INFORMATION SHOWN:
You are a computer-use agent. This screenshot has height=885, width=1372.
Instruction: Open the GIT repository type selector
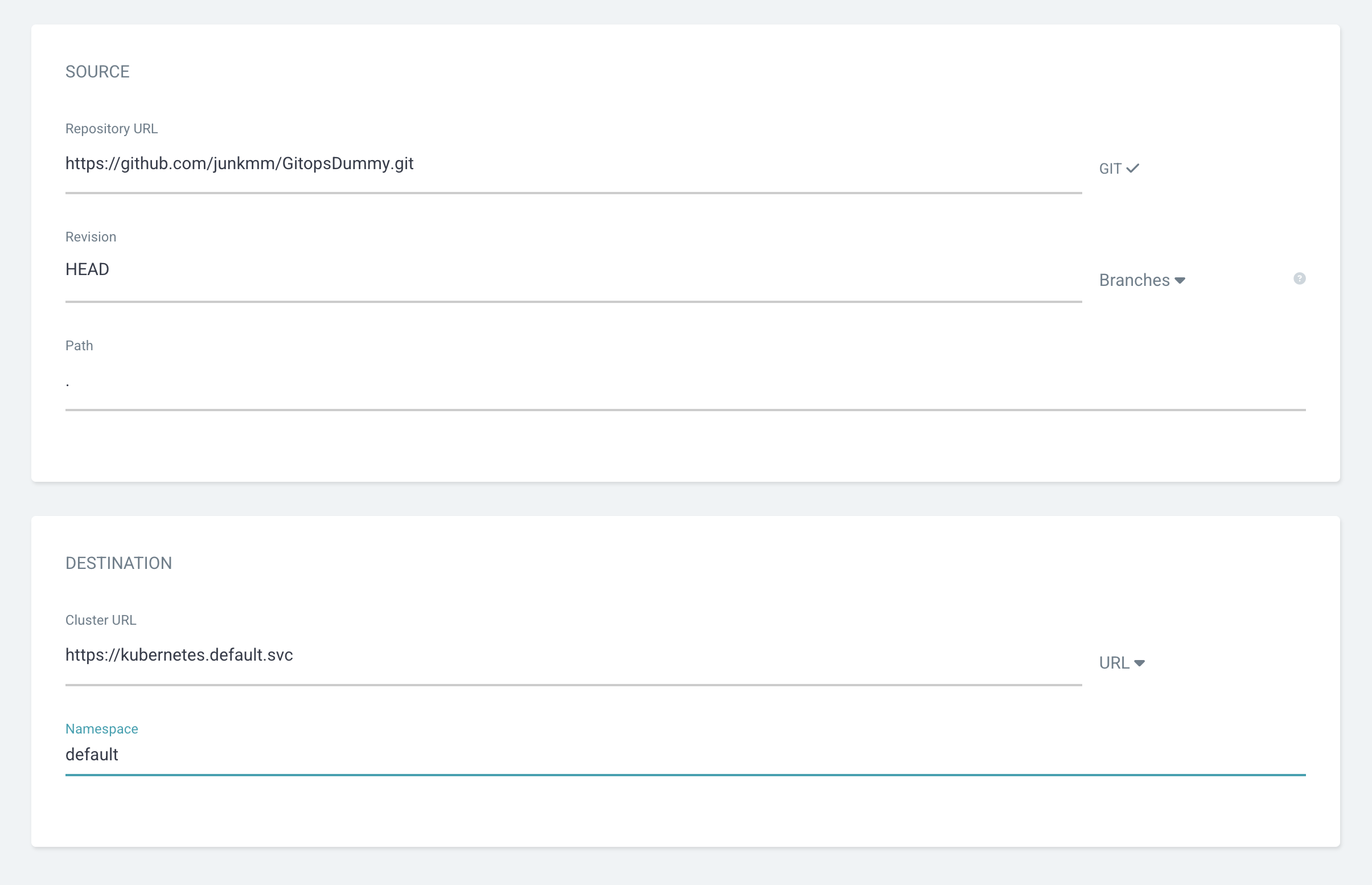coord(1110,169)
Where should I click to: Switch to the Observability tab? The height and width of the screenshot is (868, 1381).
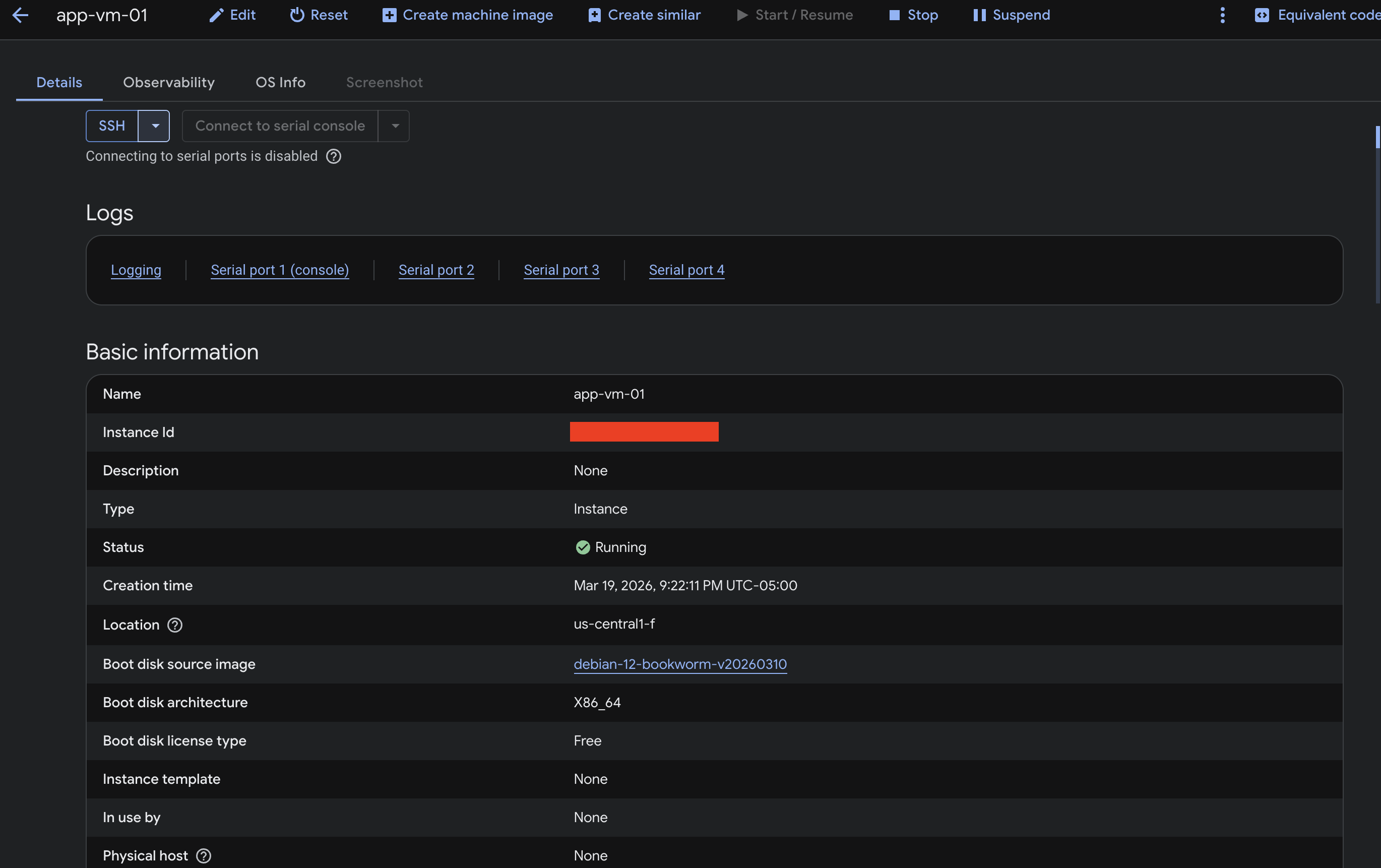[x=169, y=82]
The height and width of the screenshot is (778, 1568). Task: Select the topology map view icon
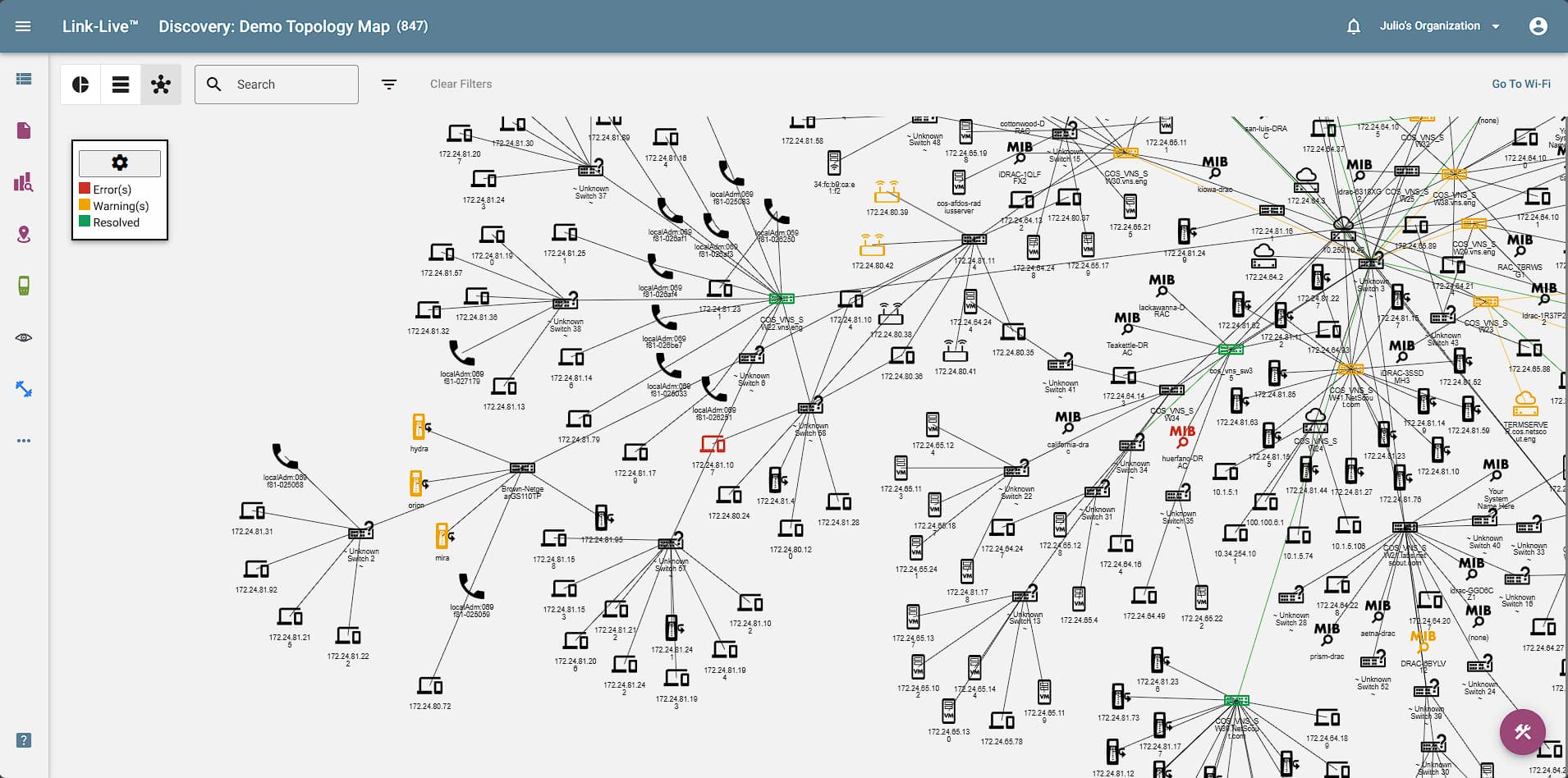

WHAT YOU SHOULD DO:
With the pictures left out, give again exactly the lines from the one with "Where should I" through the end of the data, both included.

REPLY TO THE TASK:
Where should I click to: Switch to the Observability tab? The height and width of the screenshot is (868, 1381).
[x=169, y=82]
The height and width of the screenshot is (778, 1568). Task: Select the topology map view icon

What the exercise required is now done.